PhotoT-Mobile’s proposed merger with Sprint has come under scrutiny at New York’s Attorney General’s (AG) office. According to the New York Post, at issue are concerns that the two companies could jack up prices on less expensive prepaid services if their packages are combined.

This isn’t the first red flag that’s been waved. It was only last month that the FCC pressed the pause button on the merger after the two mobile giants determined that the engineering model was more complex than thought and the companies needed more time to review it as well as respond to the “various economic analyses” in the FCC’s Petitions to Deny.

The Post reports that New York AG Barbara Underwood began examining the arrangement soon after Sprint and T-Mobile announced their $26 billion merger. According to sources, Underwood’s staff already views T-Mobile’s MetroPCS service and Sprint’s Boost and Virgin Mobile services as aggressive and has asked executives at both companies for clarification on how pricing would be postured.

President Trump’s Department of Justice (DOJ) has just begun a review of the prepaid markets and has yet to make any conclusions, a source familiar with its thinking told the Post.

In discussions with federal regulators, T-Mobile’s brass tried to angle that the two services serve different types of customers and, because of that, T-Mobile told the FCC that it didn’t plan to dispose of or consolidate any of the lower-priced, prepaid services if its merger with Sprint gets approval.

“The business plan calls for aggressive pricing from day one,” said T-Mobile executives according to the Post’s report.

Would the merger “cut the cord” for people of color?

Naysayers aren’t biting, however, and say that the companies need to promise the customers who depend on prepaid wireless services that they won’t see their costs go up.

In reality, this merger would make life harder for everyone — especially low-income communities and people of color, who disproportionately rely on T-Mobile and Sprint for more affordable plans and prepaid services,” wrote Collette Watson of media watcher Free Press.

“If the merger goes through, the new gigantic T-Mobile will have no reason to compete for low-income customers and others on the margins of society. Three companies -- T-Mobile, AT&T, and Verizon -- will control the market and call the shots.”

“The new T-Mobile won’t be the ‘Un-Carrier’ we grew to love. It will be a corporate behemoth like Verizon, with the power to set prices as it sees fit and no pressure to make services affordable,” wrote Watson.

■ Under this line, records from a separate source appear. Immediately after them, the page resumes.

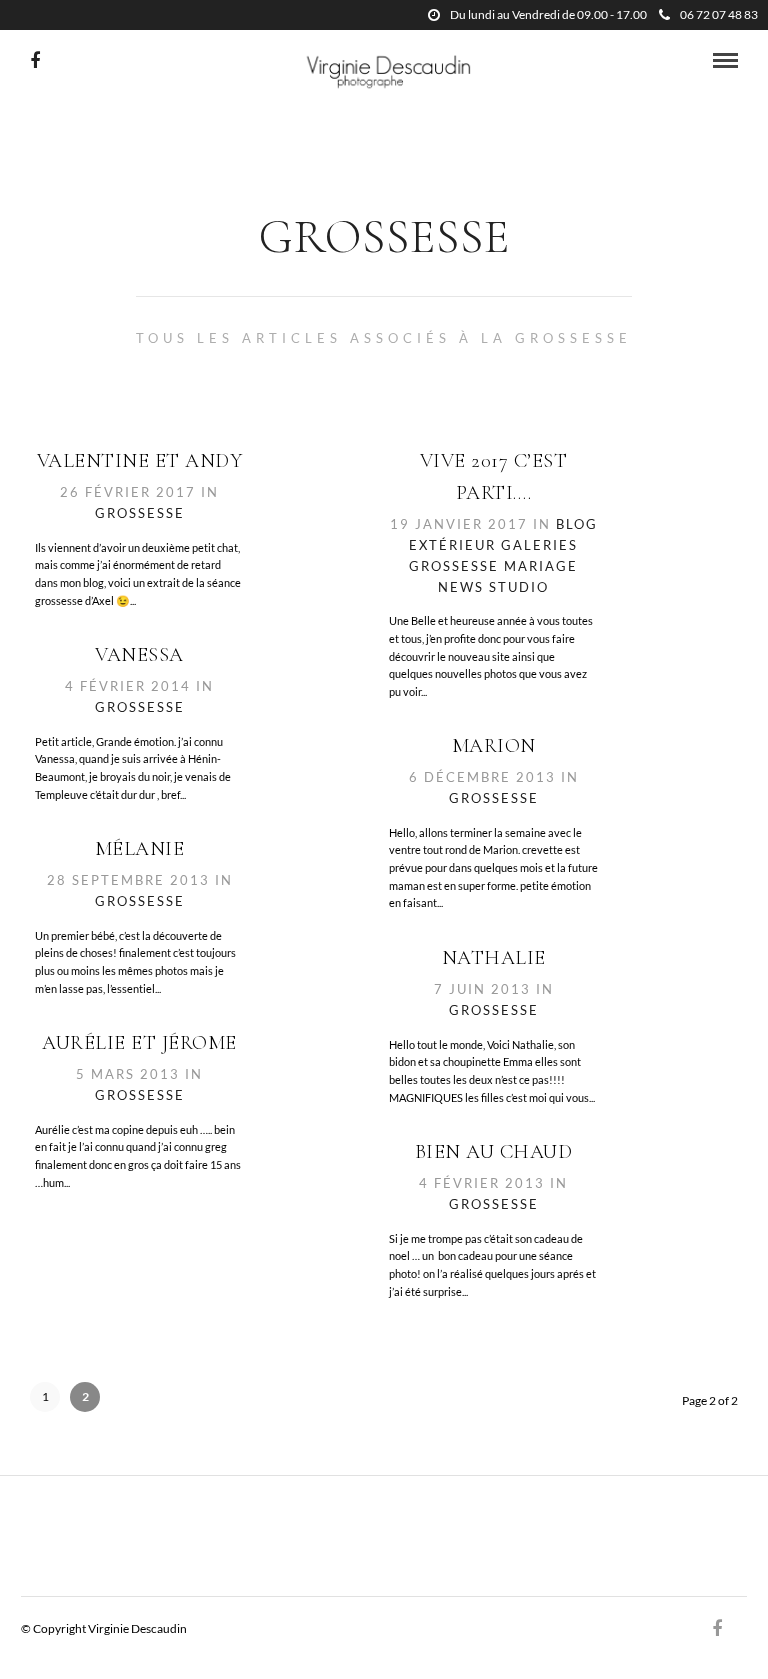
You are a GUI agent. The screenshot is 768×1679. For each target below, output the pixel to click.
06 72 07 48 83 (719, 14)
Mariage (541, 566)
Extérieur (452, 545)
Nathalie (494, 958)
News (461, 587)
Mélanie (140, 849)
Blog (577, 524)
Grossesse (140, 513)
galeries (539, 545)
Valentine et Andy (140, 461)
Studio (519, 587)
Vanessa (139, 655)
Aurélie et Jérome (139, 1043)
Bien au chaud (494, 1152)
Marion (494, 746)
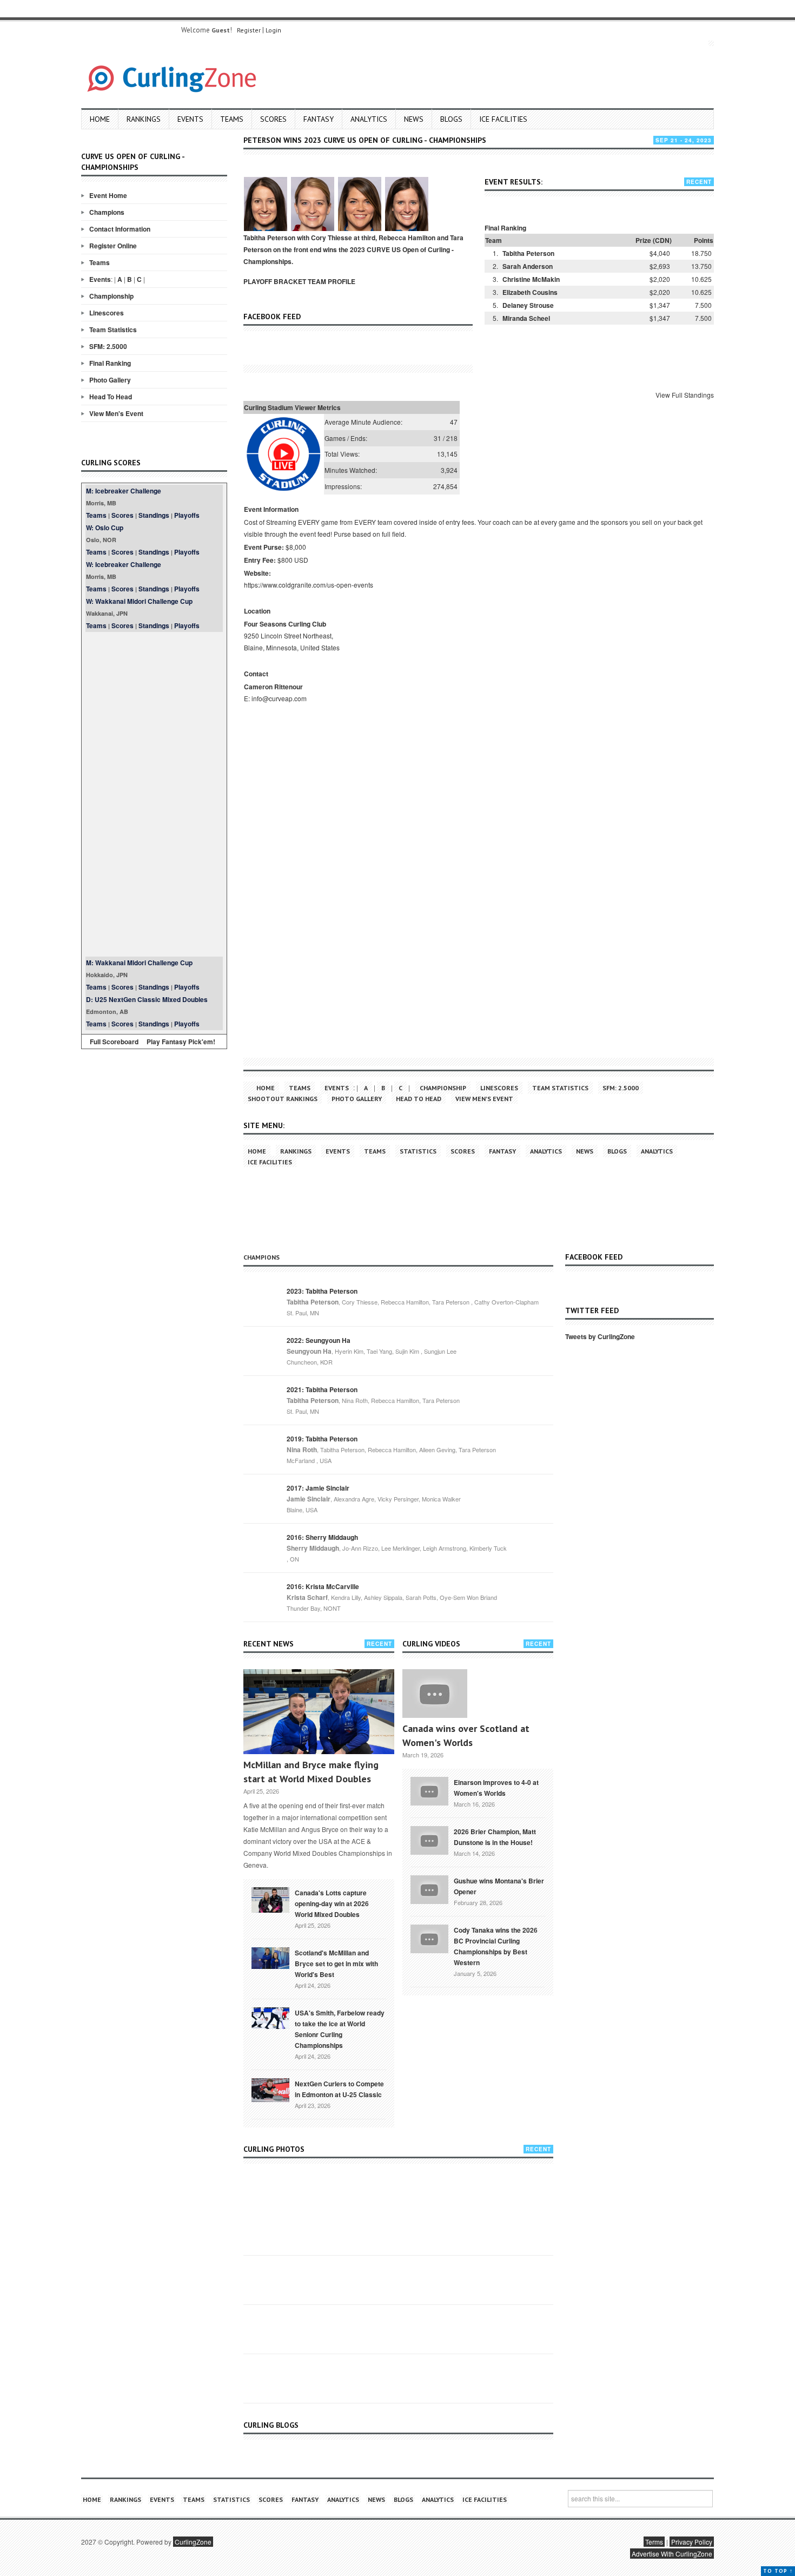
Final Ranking (110, 363)
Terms (654, 2541)
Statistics (418, 1151)
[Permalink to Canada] (270, 1899)
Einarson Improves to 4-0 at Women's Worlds (496, 1787)
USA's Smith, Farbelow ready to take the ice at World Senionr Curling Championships (340, 2029)
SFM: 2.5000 (108, 346)
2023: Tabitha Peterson (322, 1291)
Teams (231, 119)
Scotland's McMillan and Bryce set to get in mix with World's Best (336, 1963)
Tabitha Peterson (528, 253)
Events (190, 119)
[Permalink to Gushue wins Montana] (429, 1889)
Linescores (106, 313)
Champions (106, 212)
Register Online (113, 246)
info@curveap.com (279, 698)
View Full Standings (684, 394)
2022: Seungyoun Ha (318, 1340)
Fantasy (318, 119)
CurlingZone (193, 2541)
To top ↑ (778, 2570)
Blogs (451, 119)
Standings (153, 515)
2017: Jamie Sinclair (318, 1488)
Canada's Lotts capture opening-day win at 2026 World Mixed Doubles (332, 1903)
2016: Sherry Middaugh (322, 1537)
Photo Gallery (110, 380)
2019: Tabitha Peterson (322, 1439)
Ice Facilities (503, 119)
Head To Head (110, 396)
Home (100, 119)
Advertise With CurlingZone (672, 2553)
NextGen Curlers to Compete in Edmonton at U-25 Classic (339, 2089)
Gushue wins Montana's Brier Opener (499, 1886)
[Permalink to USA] (270, 2017)
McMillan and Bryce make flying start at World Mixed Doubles (311, 1771)
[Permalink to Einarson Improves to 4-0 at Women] (429, 1790)
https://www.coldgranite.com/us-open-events (308, 584)
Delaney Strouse (528, 305)
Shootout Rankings (282, 1099)
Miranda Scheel (526, 318)
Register (249, 30)
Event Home (108, 195)
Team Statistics (113, 329)
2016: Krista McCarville (323, 1586)
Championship (111, 296)
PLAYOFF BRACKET (274, 281)
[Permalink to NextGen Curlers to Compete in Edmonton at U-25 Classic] (270, 2089)
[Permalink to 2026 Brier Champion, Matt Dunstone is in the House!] (429, 1840)
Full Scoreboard (114, 1041)
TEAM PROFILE (331, 281)
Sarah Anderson (527, 266)
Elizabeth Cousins (530, 292)
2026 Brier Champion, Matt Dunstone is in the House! (495, 1837)
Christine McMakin (531, 279)
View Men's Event (116, 413)
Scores (273, 119)
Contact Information (119, 229)
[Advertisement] (154, 794)
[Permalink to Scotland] (270, 1957)
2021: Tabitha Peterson (322, 1389)
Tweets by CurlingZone (600, 1336)
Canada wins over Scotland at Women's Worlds (465, 1735)
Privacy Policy (691, 2541)
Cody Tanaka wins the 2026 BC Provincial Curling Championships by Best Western (496, 1946)
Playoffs (187, 515)
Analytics (368, 119)
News (413, 119)
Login (273, 30)
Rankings (144, 119)
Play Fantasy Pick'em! (181, 1041)
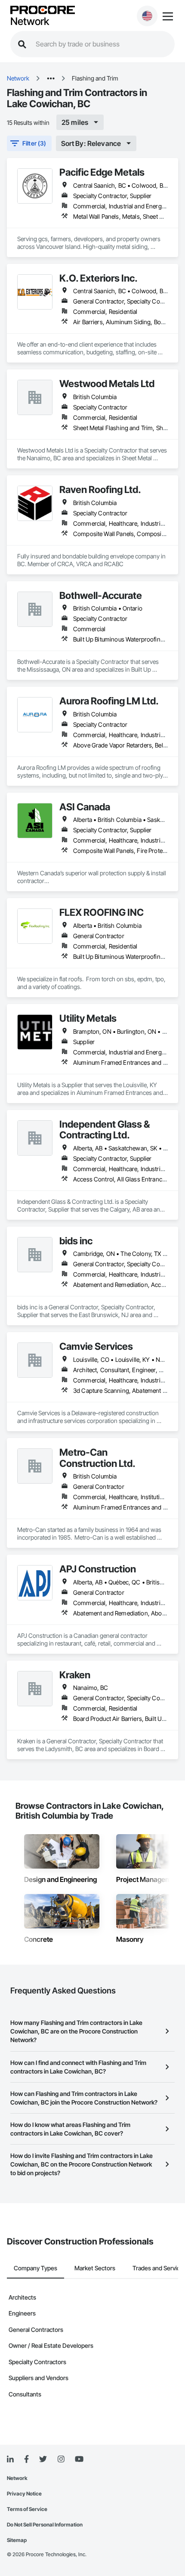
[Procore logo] (42, 10)
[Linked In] (10, 2459)
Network (29, 21)
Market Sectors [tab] (94, 2268)
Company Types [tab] (35, 2268)
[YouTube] (79, 2459)
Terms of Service (27, 2509)
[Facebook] (26, 2459)
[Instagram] (61, 2459)
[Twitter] (43, 2459)
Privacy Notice (24, 2493)
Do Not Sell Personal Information (45, 2524)
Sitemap (17, 2540)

It’s this or nothing at all for Sprint

All of this is making Sprint, for one, nervous. The company says it can't promise it’ll make it as a solo act if the merger isn’t approved.

According to a Federal Communications Commission (FCC) filing, Sprint said it is losing customers at a meteoric rate and has had to cut $10 billion from its budget to make ends meet.

Sprint claims there’s no fat left to trim which, in turn, puts it in a losing position to try and be competitive as technology advances. Its only saving grace appears to be the T-Mobile merger.